WHAT IS EXPECTED
Copy out every line of the material below word for word, keeping the same order and line breaks.

*** SUPPLIED INFORMATION

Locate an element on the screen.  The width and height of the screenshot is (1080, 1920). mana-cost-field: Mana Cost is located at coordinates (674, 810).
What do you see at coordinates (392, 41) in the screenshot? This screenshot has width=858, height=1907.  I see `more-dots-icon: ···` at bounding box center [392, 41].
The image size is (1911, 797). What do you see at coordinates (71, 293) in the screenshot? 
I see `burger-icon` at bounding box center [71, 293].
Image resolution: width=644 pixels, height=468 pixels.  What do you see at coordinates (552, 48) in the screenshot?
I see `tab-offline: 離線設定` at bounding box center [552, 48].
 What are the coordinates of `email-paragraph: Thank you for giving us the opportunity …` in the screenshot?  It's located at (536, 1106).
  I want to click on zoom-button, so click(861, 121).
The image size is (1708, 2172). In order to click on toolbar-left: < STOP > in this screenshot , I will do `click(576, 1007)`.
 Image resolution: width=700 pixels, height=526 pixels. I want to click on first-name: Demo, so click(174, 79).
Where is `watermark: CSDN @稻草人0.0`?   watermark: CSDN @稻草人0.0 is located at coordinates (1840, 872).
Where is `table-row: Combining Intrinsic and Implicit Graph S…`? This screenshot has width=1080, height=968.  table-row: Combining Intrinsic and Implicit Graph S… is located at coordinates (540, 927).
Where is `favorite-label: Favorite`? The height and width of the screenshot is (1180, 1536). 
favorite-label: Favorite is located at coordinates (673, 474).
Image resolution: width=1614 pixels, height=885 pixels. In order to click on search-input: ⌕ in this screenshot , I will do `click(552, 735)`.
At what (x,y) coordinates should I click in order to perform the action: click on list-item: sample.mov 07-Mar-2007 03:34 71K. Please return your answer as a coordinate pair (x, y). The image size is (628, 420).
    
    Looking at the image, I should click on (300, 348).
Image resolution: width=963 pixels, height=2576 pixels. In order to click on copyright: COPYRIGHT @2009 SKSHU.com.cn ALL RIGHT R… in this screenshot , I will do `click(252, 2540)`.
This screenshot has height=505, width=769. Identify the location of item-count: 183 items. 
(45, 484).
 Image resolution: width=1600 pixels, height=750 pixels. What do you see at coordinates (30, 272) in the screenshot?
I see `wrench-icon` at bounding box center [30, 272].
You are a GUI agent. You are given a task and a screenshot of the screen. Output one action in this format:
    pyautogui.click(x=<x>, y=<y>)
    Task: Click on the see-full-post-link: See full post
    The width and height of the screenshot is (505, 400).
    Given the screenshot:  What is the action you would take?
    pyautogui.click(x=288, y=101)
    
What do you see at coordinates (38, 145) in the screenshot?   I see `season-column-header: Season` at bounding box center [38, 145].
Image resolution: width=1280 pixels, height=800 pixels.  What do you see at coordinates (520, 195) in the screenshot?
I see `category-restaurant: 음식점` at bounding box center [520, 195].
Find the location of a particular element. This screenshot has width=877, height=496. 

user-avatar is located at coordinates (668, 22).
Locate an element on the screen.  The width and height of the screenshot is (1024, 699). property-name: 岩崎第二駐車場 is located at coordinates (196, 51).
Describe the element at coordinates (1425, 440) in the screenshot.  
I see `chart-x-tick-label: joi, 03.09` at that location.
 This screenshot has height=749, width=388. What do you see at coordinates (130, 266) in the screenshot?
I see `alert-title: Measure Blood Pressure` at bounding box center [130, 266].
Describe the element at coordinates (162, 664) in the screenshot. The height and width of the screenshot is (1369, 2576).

******

OUTPUT OF THE EXERCISE
Locate an element on the screen.  The width and height of the screenshot is (1080, 1920). mana-cost-field: Mana Cost is located at coordinates (674, 810).
What do you see at coordinates (392, 41) in the screenshot? This screenshot has width=858, height=1907.  I see `more-dots-icon: ···` at bounding box center [392, 41].
The image size is (1911, 797). What do you see at coordinates (71, 293) in the screenshot? 
I see `burger-icon` at bounding box center [71, 293].
Image resolution: width=644 pixels, height=468 pixels.  What do you see at coordinates (552, 48) in the screenshot?
I see `tab-offline: 離線設定` at bounding box center [552, 48].
 What are the coordinates of `email-paragraph: Thank you for giving us the opportunity …` in the screenshot?  It's located at (536, 1106).
  I want to click on zoom-button, so click(861, 121).
The image size is (1708, 2172). In order to click on toolbar-left: < STOP > in this screenshot , I will do `click(576, 1007)`.
 Image resolution: width=700 pixels, height=526 pixels. I want to click on first-name: Demo, so click(174, 79).
Where is `watermark: CSDN @稻草人0.0`?   watermark: CSDN @稻草人0.0 is located at coordinates (1840, 872).
Where is `table-row: Combining Intrinsic and Implicit Graph S…`? This screenshot has width=1080, height=968.  table-row: Combining Intrinsic and Implicit Graph S… is located at coordinates (540, 927).
Where is `favorite-label: Favorite`? The height and width of the screenshot is (1180, 1536). 
favorite-label: Favorite is located at coordinates (673, 474).
Image resolution: width=1614 pixels, height=885 pixels. In order to click on search-input: ⌕ in this screenshot , I will do `click(552, 735)`.
At what (x,y) coordinates should I click in order to perform the action: click on list-item: sample.mov 07-Mar-2007 03:34 71K. Please return your answer as a coordinate pair (x, y). The image size is (628, 420).
    
    Looking at the image, I should click on (300, 348).
Image resolution: width=963 pixels, height=2576 pixels. In order to click on copyright: COPYRIGHT @2009 SKSHU.com.cn ALL RIGHT R… in this screenshot , I will do `click(252, 2540)`.
This screenshot has height=505, width=769. Identify the location of item-count: 183 items. 
(45, 484).
 Image resolution: width=1600 pixels, height=750 pixels. What do you see at coordinates (30, 272) in the screenshot?
I see `wrench-icon` at bounding box center [30, 272].
You are a GUI agent. You are given a task and a screenshot of the screen. Output one action in this format:
    pyautogui.click(x=<x>, y=<y>)
    Task: Click on the see-full-post-link: See full post
    The width and height of the screenshot is (505, 400).
    Given the screenshot:  What is the action you would take?
    pyautogui.click(x=288, y=101)
    
What do you see at coordinates (38, 145) in the screenshot?   I see `season-column-header: Season` at bounding box center [38, 145].
Image resolution: width=1280 pixels, height=800 pixels.  What do you see at coordinates (520, 195) in the screenshot?
I see `category-restaurant: 음식점` at bounding box center [520, 195].
Find the location of a particular element. This screenshot has width=877, height=496. 

user-avatar is located at coordinates (668, 22).
Locate an element on the screen.  The width and height of the screenshot is (1024, 699). property-name: 岩崎第二駐車場 is located at coordinates (196, 51).
Describe the element at coordinates (1425, 440) in the screenshot.  
I see `chart-x-tick-label: joi, 03.09` at that location.
 This screenshot has height=749, width=388. What do you see at coordinates (130, 266) in the screenshot?
I see `alert-title: Measure Blood Pressure` at bounding box center [130, 266].
Describe the element at coordinates (162, 664) in the screenshot. The height and width of the screenshot is (1369, 2576).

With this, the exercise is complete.